Stati Uniti e Svizzera, rispettivamente la prima e la terza destinazione per il prodotto tricolore, sono i Paesi che hanno contribuito a rendere meno amaro il calice italiano fino ad oggi. Da una parte, negli Usa (-8,1%) la performance è stata meno drammatica di quella francese (-40,1%), stroncata dai dazi aggiuntivi. Dall’altra, la Svizzera è addirittura andata in terreno positivo (+7,5%). Tra Italia e Francia, la differenza nel computo finale del semestre sta anche nella Cina, che segna un piano sempre più inclinato per entrambe (-38%), ma i cui pesi, e relative ripercussioni, sono ben differenti. Per Il Bel Paese del vino, infatti, il deficit si traduce in 26 milioni di euro. Per i nostri cugini d’Oltralpe, invece, il conto è un rosso da 122 milioni di euro. Il “semestre Covid-19” ha poi inciso notevolmente in termini di quote di mercato nell’extra-Ue tra i due market leader, con la Francia che perde cinque punti e scende al 29,3%, mentre l’Italia recupera un po’ di svantaggio e sale al 23,5%. Infine, da segnalare un mercato del Regno Unito in crisi e su cui si addensano anche le nubi della Brexit: -9,5% per il vino tricolore e -21,6% per i transalpini, con gli sparkling in netta controtendenza sugli ultimi anni, in particolare per Parigi (-41,9%, Roma a -17,4%). Ed è proprio questa tipologia a calare di più anche in termini assoluti, con un crollo del 38,5% delle bollicine francesi e del 12% per gli spumanti italiani.

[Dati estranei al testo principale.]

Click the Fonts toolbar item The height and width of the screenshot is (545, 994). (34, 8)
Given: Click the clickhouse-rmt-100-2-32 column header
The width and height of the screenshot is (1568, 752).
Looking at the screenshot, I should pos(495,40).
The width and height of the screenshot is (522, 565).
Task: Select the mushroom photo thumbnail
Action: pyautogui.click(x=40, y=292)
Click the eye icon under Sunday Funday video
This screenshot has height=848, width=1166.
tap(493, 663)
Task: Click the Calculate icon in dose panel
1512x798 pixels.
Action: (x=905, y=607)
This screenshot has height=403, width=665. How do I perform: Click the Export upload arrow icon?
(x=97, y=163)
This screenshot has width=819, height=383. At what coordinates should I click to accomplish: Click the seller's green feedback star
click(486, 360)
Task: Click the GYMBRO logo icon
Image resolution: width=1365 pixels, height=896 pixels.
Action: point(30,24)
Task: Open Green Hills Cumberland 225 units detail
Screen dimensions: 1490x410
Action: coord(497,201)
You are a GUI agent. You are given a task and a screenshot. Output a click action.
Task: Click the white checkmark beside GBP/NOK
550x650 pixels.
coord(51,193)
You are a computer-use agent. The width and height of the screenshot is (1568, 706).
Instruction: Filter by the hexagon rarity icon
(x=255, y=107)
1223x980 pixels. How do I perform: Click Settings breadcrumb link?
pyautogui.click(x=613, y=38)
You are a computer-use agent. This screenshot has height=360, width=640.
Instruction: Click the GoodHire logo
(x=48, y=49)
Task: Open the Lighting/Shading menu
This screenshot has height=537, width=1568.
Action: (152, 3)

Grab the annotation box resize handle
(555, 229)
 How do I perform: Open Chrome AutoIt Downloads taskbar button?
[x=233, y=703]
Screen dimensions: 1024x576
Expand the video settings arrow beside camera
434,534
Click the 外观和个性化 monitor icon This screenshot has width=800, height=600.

Il bilancio extra Ue: sparkling in picchiata

È di 7,7 miliardi di euro il valore delle importazioni di vino nei Paesi terzi nel “semestre Covid-19”, a fronte di 9,1 miliardi di euro registrati nel pari periodo del 2019. A perdere, sono otto tra i 10 top buyer considerati e tutti i primi cinque principali importatori extra Ue: Usa (-20,7%), Uk (-6,8%), Cina (-35,5%), Canada (-7,9%) e Giappone (- 17,5%). A farne maggiormente le spese proprio la tipologia che è cresciuta di più negli ultimi anni: gli sparkling, infatti, pagano con un -28,8% e trend negativo in tutte le piazze della domanda, con quella statunitense che lascia per strada oltre un terzo delle vendite in valore. Perdono la metà rispetto alle bollicine i fermi imbottigliati (-14,7%), a partire dalla Cina (-35,8%), con cali sopra la media anche da parte di Usa e Australia. In generale, la (vistosa) contrazione del prezzo medio è da riportare a due fattori: le grandi difficoltà del canale Horeca (di conseguenza dei vini a maggior valore) e le condotte speculative lungo la filiera.